Record excerpts:
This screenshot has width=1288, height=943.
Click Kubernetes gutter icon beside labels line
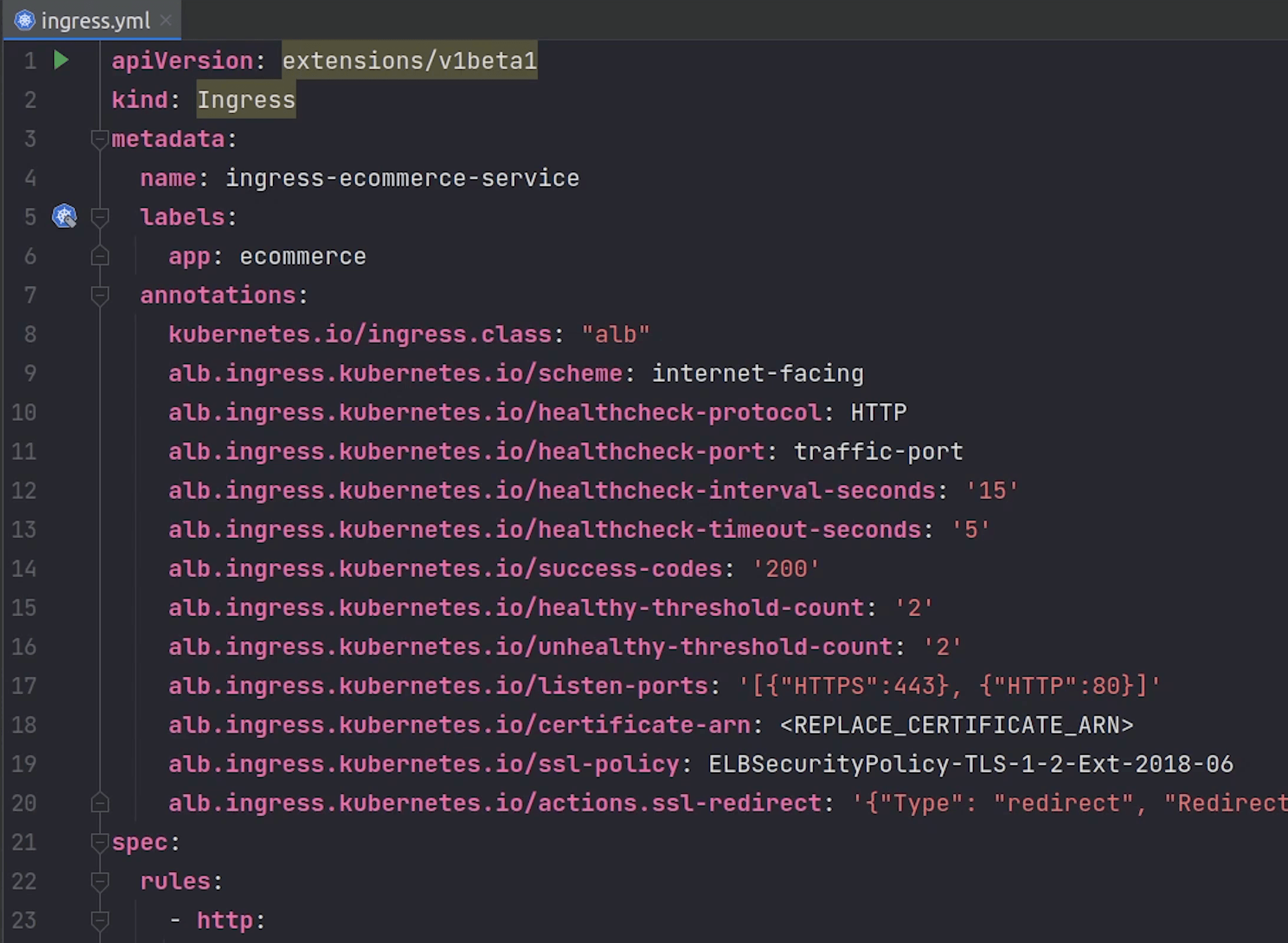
...
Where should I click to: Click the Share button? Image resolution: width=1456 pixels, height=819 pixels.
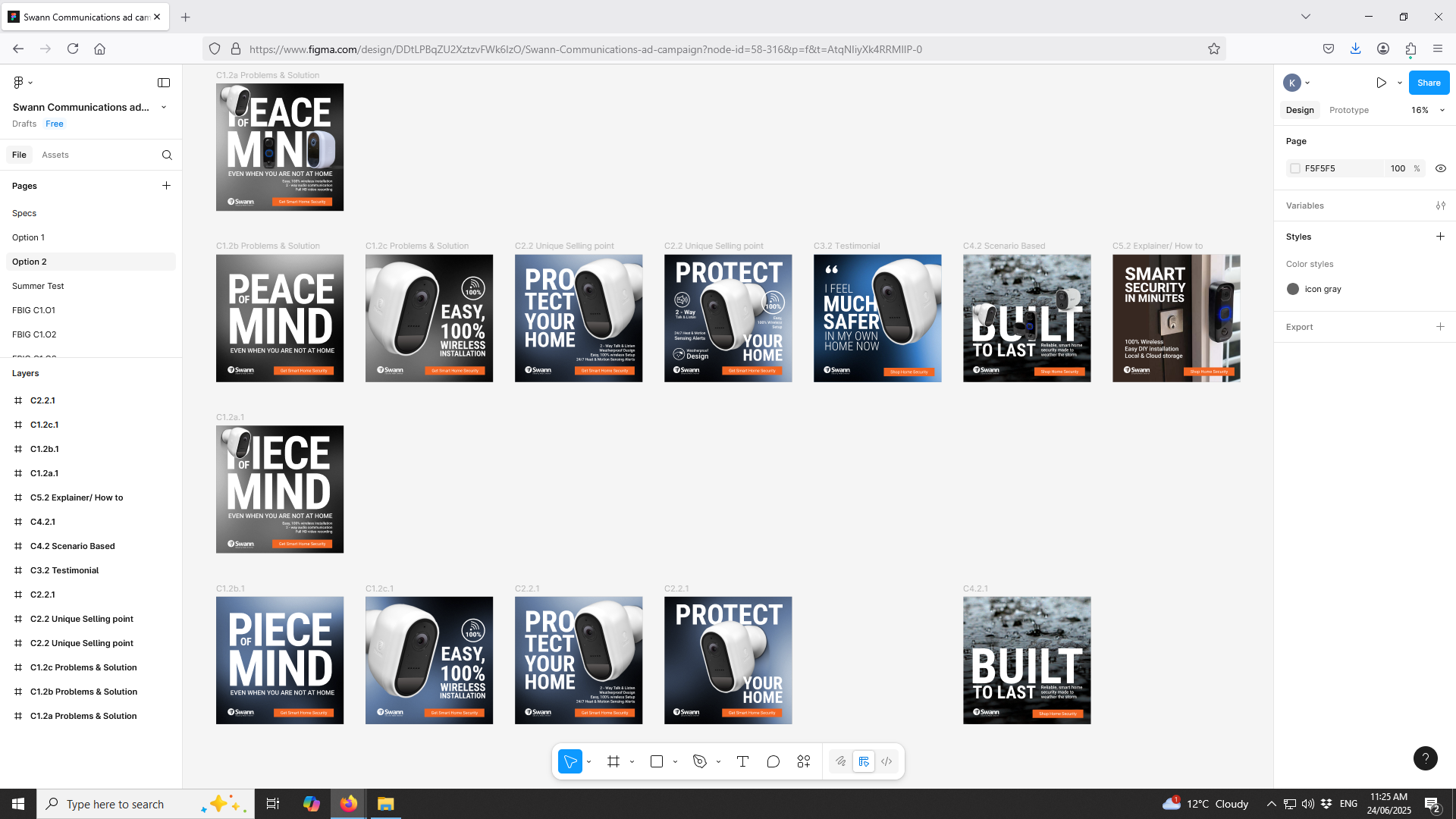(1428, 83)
==
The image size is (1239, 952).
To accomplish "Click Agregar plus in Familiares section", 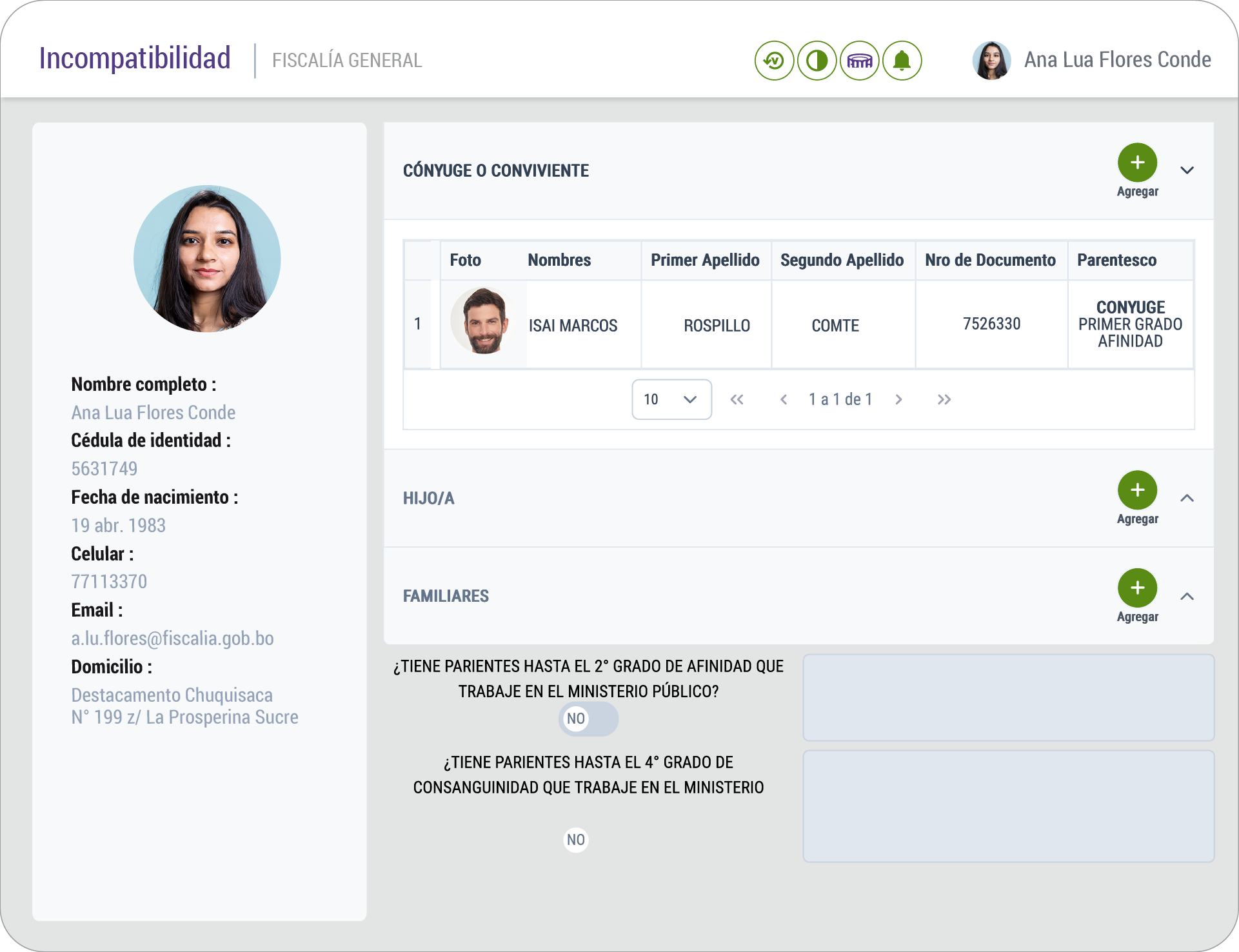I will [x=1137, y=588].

Work request:
Using the data above, transcribe the lines that run from the line with "This screenshot has width=1288, height=943." to the line with "Click Kubernetes gutter", both ends kept, and output nothing else.

Answer area:
This screenshot has width=1288, height=943.
Click Kubernetes gutter icon beside labels line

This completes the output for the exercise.